Search for a command to run...

Timestamps are as accurate as they can be but may be slightly off. We encourage you to listen to the full context.
This Stack Overflow podcast episode explores generative AI from a unique chip-level perspective with Geraint North, a fellow at ARM in AI and developer platforms. The conversation delves into how ARM approaches silicon design for AI workloads, the intersection of gaming and generative AI on mobile devices, and the technical challenges of bringing large language models to edge devices. (00:22) North shares insights on ARM's business model of designing CPU architectures and licensing implementations to partners, providing flexibility for customization while maintaining a five to six-year development timeline from conception to market. (03:05)
Ryan Donovan is the host of the Stack Overflow podcast and works as an editor for Stack Overflow's blog. He brings curiosity and technical insight to conversations about software and technology trends.

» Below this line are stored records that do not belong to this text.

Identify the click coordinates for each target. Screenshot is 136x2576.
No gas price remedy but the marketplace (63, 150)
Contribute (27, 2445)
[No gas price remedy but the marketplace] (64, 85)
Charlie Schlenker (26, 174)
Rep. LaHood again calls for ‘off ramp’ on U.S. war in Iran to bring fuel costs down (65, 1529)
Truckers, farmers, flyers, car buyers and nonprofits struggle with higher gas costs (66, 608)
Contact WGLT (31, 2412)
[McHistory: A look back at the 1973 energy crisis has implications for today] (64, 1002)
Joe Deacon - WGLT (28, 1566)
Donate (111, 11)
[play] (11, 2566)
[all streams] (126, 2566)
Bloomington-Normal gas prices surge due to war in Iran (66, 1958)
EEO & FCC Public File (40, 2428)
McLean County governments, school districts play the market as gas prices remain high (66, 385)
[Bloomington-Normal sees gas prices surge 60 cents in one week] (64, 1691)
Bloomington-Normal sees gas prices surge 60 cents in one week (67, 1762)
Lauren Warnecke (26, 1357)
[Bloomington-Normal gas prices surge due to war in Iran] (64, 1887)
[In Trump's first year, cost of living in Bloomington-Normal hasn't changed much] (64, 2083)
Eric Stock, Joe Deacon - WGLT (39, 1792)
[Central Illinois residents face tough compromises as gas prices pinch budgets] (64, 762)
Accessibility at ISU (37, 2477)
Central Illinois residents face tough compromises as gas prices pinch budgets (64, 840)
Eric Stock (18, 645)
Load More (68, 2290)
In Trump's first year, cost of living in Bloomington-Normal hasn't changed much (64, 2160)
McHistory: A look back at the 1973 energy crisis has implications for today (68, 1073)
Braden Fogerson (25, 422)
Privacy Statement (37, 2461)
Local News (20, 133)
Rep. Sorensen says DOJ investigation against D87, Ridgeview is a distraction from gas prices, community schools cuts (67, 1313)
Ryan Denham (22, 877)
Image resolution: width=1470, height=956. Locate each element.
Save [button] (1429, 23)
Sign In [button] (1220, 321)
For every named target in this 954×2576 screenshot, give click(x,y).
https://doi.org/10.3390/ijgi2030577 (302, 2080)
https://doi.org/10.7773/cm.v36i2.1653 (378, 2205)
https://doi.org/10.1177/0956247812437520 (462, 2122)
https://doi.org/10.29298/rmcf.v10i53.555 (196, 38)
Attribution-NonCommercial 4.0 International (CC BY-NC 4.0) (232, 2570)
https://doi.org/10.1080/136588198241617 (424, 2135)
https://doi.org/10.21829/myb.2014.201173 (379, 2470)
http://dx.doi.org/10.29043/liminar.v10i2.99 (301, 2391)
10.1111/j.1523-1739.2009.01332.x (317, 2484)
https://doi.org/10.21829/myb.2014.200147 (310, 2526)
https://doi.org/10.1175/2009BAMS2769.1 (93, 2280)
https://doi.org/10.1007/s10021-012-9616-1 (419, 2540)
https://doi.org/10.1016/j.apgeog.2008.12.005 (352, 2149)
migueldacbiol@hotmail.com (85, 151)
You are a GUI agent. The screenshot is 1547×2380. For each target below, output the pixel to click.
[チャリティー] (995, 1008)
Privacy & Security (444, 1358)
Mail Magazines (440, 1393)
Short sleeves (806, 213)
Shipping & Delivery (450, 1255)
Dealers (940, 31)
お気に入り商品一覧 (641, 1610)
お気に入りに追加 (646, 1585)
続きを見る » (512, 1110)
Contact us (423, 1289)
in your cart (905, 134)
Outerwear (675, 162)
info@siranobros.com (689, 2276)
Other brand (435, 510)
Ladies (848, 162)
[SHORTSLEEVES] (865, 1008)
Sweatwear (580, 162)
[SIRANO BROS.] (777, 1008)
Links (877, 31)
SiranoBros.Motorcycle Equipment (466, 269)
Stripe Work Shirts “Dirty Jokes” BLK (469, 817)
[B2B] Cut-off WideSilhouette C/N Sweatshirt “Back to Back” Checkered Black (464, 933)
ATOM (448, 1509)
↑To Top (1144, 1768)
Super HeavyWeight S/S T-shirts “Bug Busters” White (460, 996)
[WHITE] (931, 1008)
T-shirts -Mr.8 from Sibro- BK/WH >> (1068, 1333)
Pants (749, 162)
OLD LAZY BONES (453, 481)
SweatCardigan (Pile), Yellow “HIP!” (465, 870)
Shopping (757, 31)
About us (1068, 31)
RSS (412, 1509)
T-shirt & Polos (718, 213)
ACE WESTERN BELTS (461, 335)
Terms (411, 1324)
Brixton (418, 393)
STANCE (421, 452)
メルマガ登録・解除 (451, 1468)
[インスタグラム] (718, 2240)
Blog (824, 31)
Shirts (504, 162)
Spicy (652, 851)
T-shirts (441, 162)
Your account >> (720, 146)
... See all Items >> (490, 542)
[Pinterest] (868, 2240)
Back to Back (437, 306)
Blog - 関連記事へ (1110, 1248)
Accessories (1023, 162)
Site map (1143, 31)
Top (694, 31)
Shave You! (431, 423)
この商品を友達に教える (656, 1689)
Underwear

Geraint North is a fellow at ARM in AI and developer platforms, based in Manchester, UK. He has over eleven years of experience at ARM, helping to establish ARM's Manchester location which grew from 9 to 500 employees. Previously, he worked at IBM after his startup Transitive was acquired, where he contributed to Apple's Rosetta technology for PowerPC to Intel CPU transitions. He specializes in ensuring ARM's technology is useful to developers and solving real-world problems across supercomputing, mobile gaming, and high-performance IoT.
ARM operates with a five to six-year timeline from technology conception to market deployment, requiring significant foresight into future computing needs. (03:05) North explains that when ARM began working on tools for the Fugaku supercomputer in 2014, it didn't reach market until 2020. This extended development cycle means ARM must anticipate technological shifts well in advance, particularly challenging in rapidly evolving fields like AI where the landscape can change dramatically in just three months. The lesson for professionals is to develop strategic thinking that considers long-term trends rather than just immediate market demands, especially when working on foundational technologies or making significant investments.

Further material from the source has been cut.